Le travail de Gurshad Shaheman se situe dans la dramaturgie, autrement dit dans la construction et l’agencement des témoignages de sorte que ceux-ci aient une mission plus grande, celle de faire réfléchir et d’interroger ce que traverse l’Iran actuellement. L’histoire de chacune entraîne des questionnements universels. Leur passé est ravivé, sur scène, dans l’espoir d’un avenir meilleur. Ce maillage de récits si personnels fait naitre une force nouvelle sur le plateau dont le public est témoin. Gurshad Shaheman prend la posture de celui qui écoute et de celui à qui on adresse les récits. En interludes, il interprète des chansons azéries, langue maternelle de sa famille. Au revers de la souffrance et des épreuves, la mise en écriture des témoignages et la dramaturgie permettent la quête d’une trame poétique et de propos universels.
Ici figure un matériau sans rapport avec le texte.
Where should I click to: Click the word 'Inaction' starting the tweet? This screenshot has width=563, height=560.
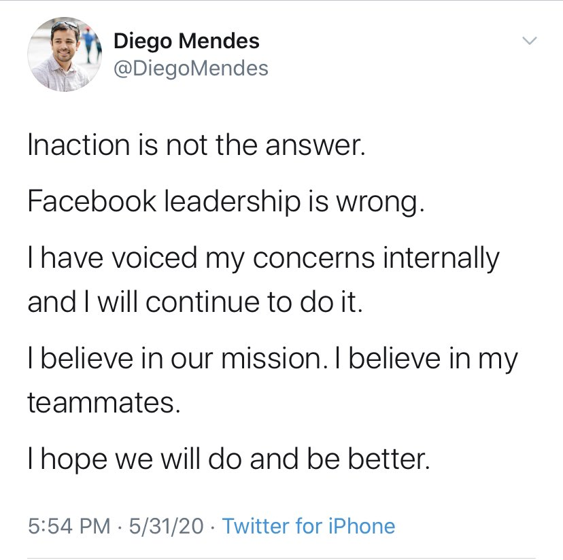pos(79,145)
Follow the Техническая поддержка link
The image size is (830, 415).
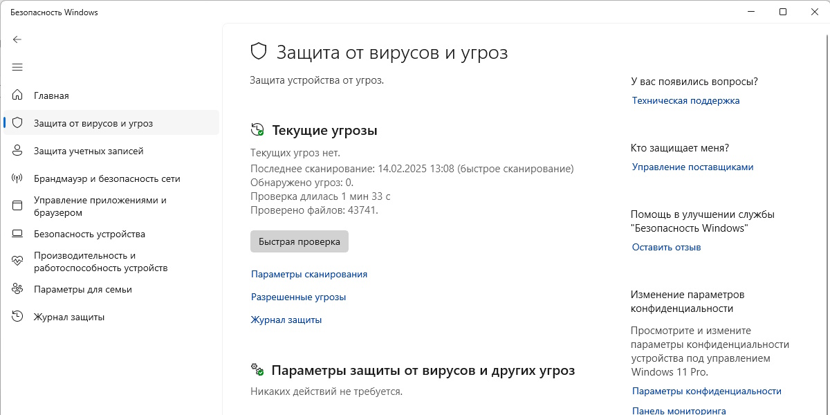(685, 100)
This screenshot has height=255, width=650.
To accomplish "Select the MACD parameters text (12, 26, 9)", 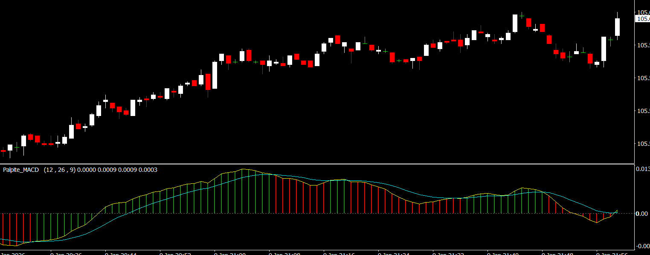I will (60, 170).
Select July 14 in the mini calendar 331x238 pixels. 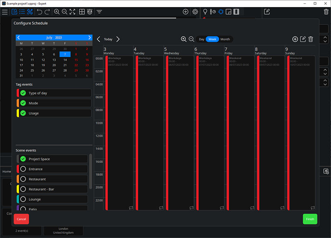pyautogui.click(x=65, y=60)
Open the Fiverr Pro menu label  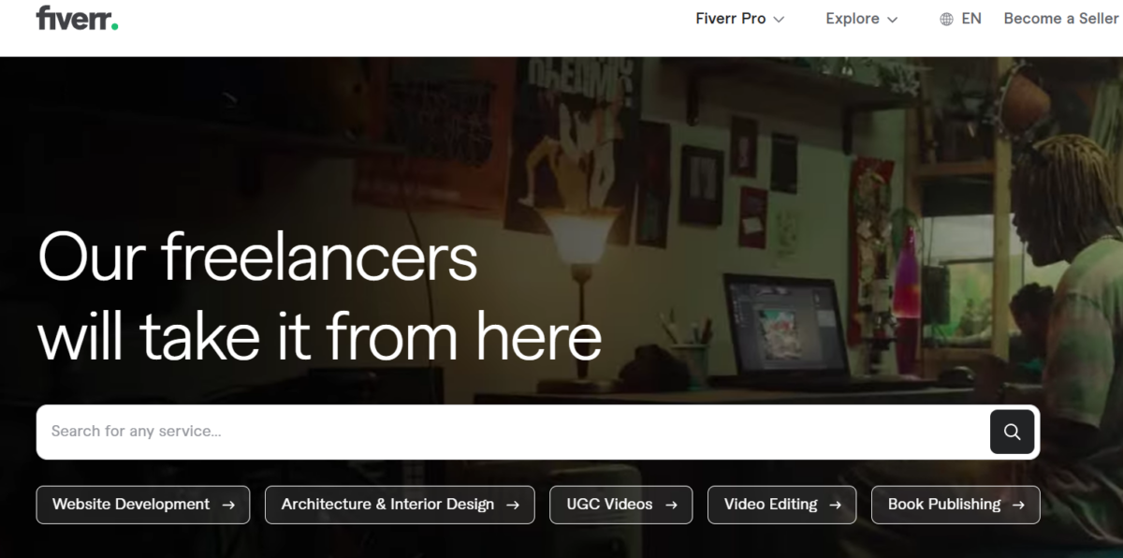coord(730,19)
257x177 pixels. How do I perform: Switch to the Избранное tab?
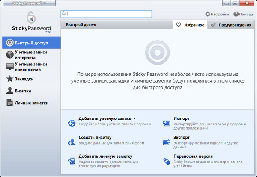click(190, 25)
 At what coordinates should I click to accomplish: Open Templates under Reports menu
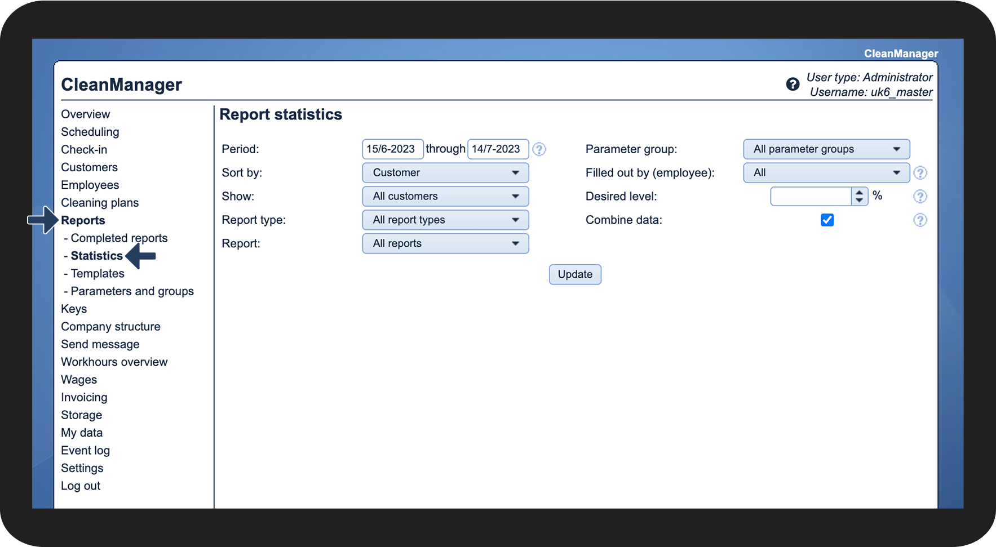[98, 274]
LE RôLE DU RÉCIT-TÉMOIGNAGE PAR LES CONTEUSES

Avec ce spectacle, les trois sœurs font sienne la destinée qui les ont frappées. Seul le chaos rend possible le récit puisque c’est du conflit incessant que naît le langage. Raconter pour changer le monde et peut-être pour que le monde ne les change pas. Les figures féminines se révèlent puissantes telles des forteresses que rien ne peut faire écrouler ; elles se tiennent debout face à nous, rejointes et dévoilées par les narratrices. Ces dernières s’exposent tout en retenue. Elles sont les passeuses de deux rives entre le monde actuel et l’ancien monde et implantent le théâtre au cœur de chacun comme un funambule sur le fil du récit. La beauté de la pièce oscille entre l‘immensité d’une parole si puissante et la fragilité des corps ramassés des conteuses presque immobiles.

Artiste implanté dans la région, Gurshad Shaheman met en lumière le parcours des femmes de sa famille telles des forteresses que rien n’a pu faire flancher. Grâce à la puissance captivante des trois conteuses, le spectacle revêt une certaine pudeur et confirme que le langage a des vertus salvatrices.